[Dataset records]
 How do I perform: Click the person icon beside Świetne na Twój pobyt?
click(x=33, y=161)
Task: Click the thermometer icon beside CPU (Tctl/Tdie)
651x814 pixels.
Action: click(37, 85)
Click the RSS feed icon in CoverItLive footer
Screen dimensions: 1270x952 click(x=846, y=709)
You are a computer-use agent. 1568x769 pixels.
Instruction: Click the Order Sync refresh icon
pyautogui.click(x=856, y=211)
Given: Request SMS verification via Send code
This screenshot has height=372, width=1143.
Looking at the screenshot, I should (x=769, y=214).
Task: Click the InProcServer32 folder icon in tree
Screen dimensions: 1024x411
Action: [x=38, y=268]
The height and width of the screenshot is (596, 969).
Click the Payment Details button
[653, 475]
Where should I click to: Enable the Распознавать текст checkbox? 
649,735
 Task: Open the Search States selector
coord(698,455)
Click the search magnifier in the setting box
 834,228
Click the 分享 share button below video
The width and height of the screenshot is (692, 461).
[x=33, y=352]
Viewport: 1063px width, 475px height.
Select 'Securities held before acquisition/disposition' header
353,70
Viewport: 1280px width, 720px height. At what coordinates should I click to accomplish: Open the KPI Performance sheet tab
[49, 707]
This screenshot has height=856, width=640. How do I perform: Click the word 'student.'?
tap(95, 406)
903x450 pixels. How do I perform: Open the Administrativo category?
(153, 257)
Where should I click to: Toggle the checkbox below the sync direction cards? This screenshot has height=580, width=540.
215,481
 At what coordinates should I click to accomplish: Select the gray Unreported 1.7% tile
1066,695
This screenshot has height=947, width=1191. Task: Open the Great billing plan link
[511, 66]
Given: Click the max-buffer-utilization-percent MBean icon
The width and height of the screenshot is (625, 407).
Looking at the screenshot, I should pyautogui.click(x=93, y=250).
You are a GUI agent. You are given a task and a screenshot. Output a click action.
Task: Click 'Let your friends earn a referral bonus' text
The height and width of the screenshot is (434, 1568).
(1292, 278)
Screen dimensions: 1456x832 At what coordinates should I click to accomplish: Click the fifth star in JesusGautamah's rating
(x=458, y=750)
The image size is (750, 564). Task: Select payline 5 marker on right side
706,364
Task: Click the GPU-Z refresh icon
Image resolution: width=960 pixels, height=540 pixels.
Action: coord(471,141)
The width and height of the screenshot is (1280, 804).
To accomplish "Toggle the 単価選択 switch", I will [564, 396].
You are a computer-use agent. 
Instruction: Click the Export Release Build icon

* **What to work on**:
Reproduce all of the records above verbatim, line by line, with no changes.

* **Answer to the problem**:
 How do I perform: Click the person icon beside Świetne na Twój pobyt?
click(x=33, y=161)
Task: Click the thermometer icon beside CPU (Tctl/Tdie)
651x814 pixels.
Action: click(37, 85)
Click the RSS feed icon in CoverItLive footer
Screen dimensions: 1270x952 click(x=846, y=709)
You are a computer-use agent. 1568x769 pixels.
Instruction: Click the Order Sync refresh icon
pyautogui.click(x=856, y=211)
Given: Request SMS verification via Send code
This screenshot has height=372, width=1143.
Looking at the screenshot, I should (x=769, y=214).
Task: Click the InProcServer32 folder icon in tree
Screen dimensions: 1024x411
Action: [x=38, y=268]
The height and width of the screenshot is (596, 969).
Click the Payment Details button
[653, 475]
Where should I click to: Enable the Распознавать текст checkbox? 
649,735
 Task: Open the Search States selector
coord(698,455)
Click the search magnifier in the setting box
 834,228
Click the 分享 share button below video
The width and height of the screenshot is (692, 461).
[x=33, y=352]
Viewport: 1063px width, 475px height.
Select 'Securities held before acquisition/disposition' header
353,70
Viewport: 1280px width, 720px height. At what coordinates should I click to accomplish: Open the KPI Performance sheet tab
[49, 707]
This screenshot has height=856, width=640. How do I perform: Click the word 'student.'?
tap(95, 406)
903x450 pixels. How do I perform: Open the Administrativo category?
(153, 257)
Where should I click to: Toggle the checkbox below the sync direction cards? This screenshot has height=580, width=540.
215,481
 At what coordinates should I click to accomplish: Select the gray Unreported 1.7% tile
1066,695
This screenshot has height=947, width=1191. Task: Open the Great billing plan link
[511, 66]
Given: Click the max-buffer-utilization-percent MBean icon
The width and height of the screenshot is (625, 407).
Looking at the screenshot, I should pyautogui.click(x=93, y=250).
You are a GUI agent. You are given a task and a screenshot. Output a click action.
Task: Click 'Let your friends earn a referral bonus' text
The height and width of the screenshot is (434, 1568).
(1292, 278)
Screen dimensions: 1456x832 At what coordinates should I click to accomplish: Click the fifth star in JesusGautamah's rating
(x=458, y=750)
The image size is (750, 564). Task: Select payline 5 marker on right side
706,364
Task: Click the GPU-Z refresh icon
Image resolution: width=960 pixels, height=540 pixels.
Action: coord(471,141)
The width and height of the screenshot is (1280, 804).
To accomplish "Toggle the 単価選択 switch", I will [564, 396].
You are a computer-use agent. 
Instruction: Click the Export Release Build icon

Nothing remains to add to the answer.